US District Court Decision Listing

December 2015

* Published

CONSTITUTIONAL LAW

12/3/15
Lorraine J. LaBonte, Individually and as the Administratrix of the Estate of Allen Field v. Town of Epsom, NH; Dana Flanders; and Wayne Preve
Case No. 14-cv-529-SM, Opinion No. 2015 DNH 221

Allen Field died from injuries sustained in an automobile accident while attempting to evade an Epsom police officer. Subsequently, Field’s estate brought this action, advancing two federal claims: first, that the police officer violated Field’s substantive due process rights by engaging in “conscience shocking” behavior; and, second, that the Town of Epsom maintained an unconstitutional custom or policy of failing to adequately train its police officers. The court granted defendants’ motion for summary judgment, concluding that because plaintiff had no evidence suggesting that the officer intended to harm Field, plaintiff could not demonstrate that the officer violated Field’s substantive due process rights. And, because the officer did not violate Field’s constitutional rights, the Town cannot be liable for having maintained an unconstitutional custom or policy. 15 pages. Judge Steven J. McAuliffe.


CONTRACTS

12/10/15
Hitchiner Manufacturing, Co. v. Eaton Co.
Case No. 15-cv-153-PB, Opinion No. 2015 DNH 225

Hitchiner Manufacturing sued Eaton Corporation, bringing a range of claims stemming from Eaton’s alleged breach of a supply agreement between the two parties to manufacture and supply General Motors with certain automobile parts. Eaton filed a motion to dismiss for failure to state a claim. The court denied the motion with respect to four of Hitchiner’s claims because the claims presented issues that required further factual development. The court granted the motion with respect to one claim, Hitchiner’s cause of action for unjust enrichment. 5 pages. Judge Paul J. Barbadoro.

Stored records
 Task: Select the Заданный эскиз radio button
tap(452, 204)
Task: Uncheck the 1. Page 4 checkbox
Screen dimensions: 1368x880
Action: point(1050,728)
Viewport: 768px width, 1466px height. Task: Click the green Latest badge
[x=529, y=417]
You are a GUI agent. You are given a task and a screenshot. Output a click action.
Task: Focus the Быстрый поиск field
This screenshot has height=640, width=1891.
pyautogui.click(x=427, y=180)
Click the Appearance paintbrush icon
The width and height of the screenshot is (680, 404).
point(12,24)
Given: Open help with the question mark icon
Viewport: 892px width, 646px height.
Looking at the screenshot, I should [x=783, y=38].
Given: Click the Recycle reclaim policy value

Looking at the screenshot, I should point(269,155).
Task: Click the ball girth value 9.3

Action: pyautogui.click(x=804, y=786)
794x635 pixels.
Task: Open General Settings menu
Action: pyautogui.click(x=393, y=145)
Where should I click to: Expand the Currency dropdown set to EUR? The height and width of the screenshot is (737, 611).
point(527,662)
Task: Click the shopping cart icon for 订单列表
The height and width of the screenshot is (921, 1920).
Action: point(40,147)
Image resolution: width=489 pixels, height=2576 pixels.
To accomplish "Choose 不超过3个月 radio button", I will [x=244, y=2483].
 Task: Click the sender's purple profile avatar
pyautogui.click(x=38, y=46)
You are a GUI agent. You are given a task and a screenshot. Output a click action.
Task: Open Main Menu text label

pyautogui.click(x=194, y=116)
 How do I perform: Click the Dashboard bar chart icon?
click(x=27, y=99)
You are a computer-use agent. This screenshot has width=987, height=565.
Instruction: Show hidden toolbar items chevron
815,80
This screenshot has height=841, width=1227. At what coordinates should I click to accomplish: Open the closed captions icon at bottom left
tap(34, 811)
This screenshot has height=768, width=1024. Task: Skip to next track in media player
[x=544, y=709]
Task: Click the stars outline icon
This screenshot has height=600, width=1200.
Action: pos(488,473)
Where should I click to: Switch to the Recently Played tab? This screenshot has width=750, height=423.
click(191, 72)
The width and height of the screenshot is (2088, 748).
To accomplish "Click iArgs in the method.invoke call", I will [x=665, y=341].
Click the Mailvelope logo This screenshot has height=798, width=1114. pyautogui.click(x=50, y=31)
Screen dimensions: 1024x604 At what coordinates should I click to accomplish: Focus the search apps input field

### [PROBLEM SET]
**1)** Name every defendant listed in the caption of the first case in the court decision listing.
**2)** Summarize the court decision listing in two sentences.
**3)** Pick up the court decision listing where it stops and keep it going.
The records come from a different source than the text.

### [ANSWERS TO THE EXERCISES]
**1)** Town of Epsom, NH; Dana Flanders; Wayne Preve

**2)** In LaBonte v. Town of Epsom, the court granted summary judgment to the defendants because there was no evidence that the officer intended to harm Allen Field, who died while trying to evade police, so no substantive due process violation was shown and the Town could not be liable. In Hitchiner Manufacturing v. Eaton, the court denied Eaton's motion to dismiss on four claims that needed further factual development but granted it on the unjust enrichment claim.

**3)**
CRIMINAL LAW; CONSPIRACY

12/9/15
USA v. Rafael Humberto Celaya Valenzuela
Case No. 11-cr-84-04-JL, Opinion No. 2015 DNH 226*

After conviction on drug conspiracy charge, defendant moved for reconsideration of the court’s denial of his motion for judgment of acquittal made at the close of the government’s case. The court denied the motion for reconsideration because it was both procedurally and substantively deficient. Procedurally, the motion for reconsideration failed because it raised an argument that should have been raised in his original acquittal motion. Substantively, the defendant argued that the evidence failed to establish a “jurisdictional nexus” between the conspiracy of conviction and the United States. The court, however, found sufficient evidence in the form of discussions of plans to use United States ports in the relevant drug distribution scheme. 12 pages. Chief Judge Joseph N. Laplante.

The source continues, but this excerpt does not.